Evidence on how likely children are to transmit Covid-19 remains “inconclusive”, according to  scientific advice used to inform proposals to reopen schools in England from next month.

Wider contextual issues – including whether families have black, Asian and minority ethnic (BAME) members – must be taken into account when assessing the impact of relaxing school closures on transmission, according to papers from the Scientific Advisory Group for Emergencies (Sage).

Teachers do not appear to be at a greater risk of catching Covid-19 than other professions – but there is still some risk if schools reopen, scientific advisers have said.
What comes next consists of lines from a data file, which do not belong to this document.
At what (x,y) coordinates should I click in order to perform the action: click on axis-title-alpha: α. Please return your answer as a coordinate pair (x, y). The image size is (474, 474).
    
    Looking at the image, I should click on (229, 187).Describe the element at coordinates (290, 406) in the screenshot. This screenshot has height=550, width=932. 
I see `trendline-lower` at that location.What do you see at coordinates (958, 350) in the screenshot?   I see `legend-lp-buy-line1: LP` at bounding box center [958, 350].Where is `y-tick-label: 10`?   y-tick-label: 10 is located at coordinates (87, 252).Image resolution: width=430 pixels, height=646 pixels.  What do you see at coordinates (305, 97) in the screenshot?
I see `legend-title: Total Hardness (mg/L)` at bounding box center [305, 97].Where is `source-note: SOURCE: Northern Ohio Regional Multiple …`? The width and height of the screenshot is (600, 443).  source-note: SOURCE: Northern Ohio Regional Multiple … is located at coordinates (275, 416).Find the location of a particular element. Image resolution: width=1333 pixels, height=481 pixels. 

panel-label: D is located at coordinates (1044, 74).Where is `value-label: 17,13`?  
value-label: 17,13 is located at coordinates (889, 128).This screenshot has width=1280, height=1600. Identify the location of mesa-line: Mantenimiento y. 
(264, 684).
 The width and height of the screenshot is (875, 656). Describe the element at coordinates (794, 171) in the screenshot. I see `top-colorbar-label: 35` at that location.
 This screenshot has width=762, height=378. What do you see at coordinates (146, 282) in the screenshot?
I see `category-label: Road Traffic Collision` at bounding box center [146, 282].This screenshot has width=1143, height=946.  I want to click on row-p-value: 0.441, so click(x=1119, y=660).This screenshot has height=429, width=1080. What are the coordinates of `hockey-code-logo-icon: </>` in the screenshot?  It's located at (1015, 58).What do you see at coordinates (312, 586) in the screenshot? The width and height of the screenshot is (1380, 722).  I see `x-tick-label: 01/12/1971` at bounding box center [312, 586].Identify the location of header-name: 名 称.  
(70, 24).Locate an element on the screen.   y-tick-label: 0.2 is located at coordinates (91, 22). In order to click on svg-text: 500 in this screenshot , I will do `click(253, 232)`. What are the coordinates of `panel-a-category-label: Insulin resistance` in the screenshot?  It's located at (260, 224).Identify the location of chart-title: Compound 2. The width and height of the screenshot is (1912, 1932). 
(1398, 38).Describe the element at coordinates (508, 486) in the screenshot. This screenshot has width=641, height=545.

The children of key-workers comply with social distancing rules at a hub school for Edinburgh city centre pupils at Drummond Community High School
The children of key-workers comply with social distancing rules at a hub school for Edinburgh city centre pupils at Drummond Community High School (Jane Barlow/PA)

The Sage papers suggest that younger teachers’ attendance in schools could be prioritised in order to decrease the likelihood of infection for school staff in more vulnerable groups.

The publication of the advice comes after education unions and council leaders called for the evidence underpinning the proposal to reopen schools in England to be released.

“Evidence remains inconclusive on both the susceptibility and infectivity of children, but the balance of evidence suggests that both may be lower than in adults,” according to the scientific modelling.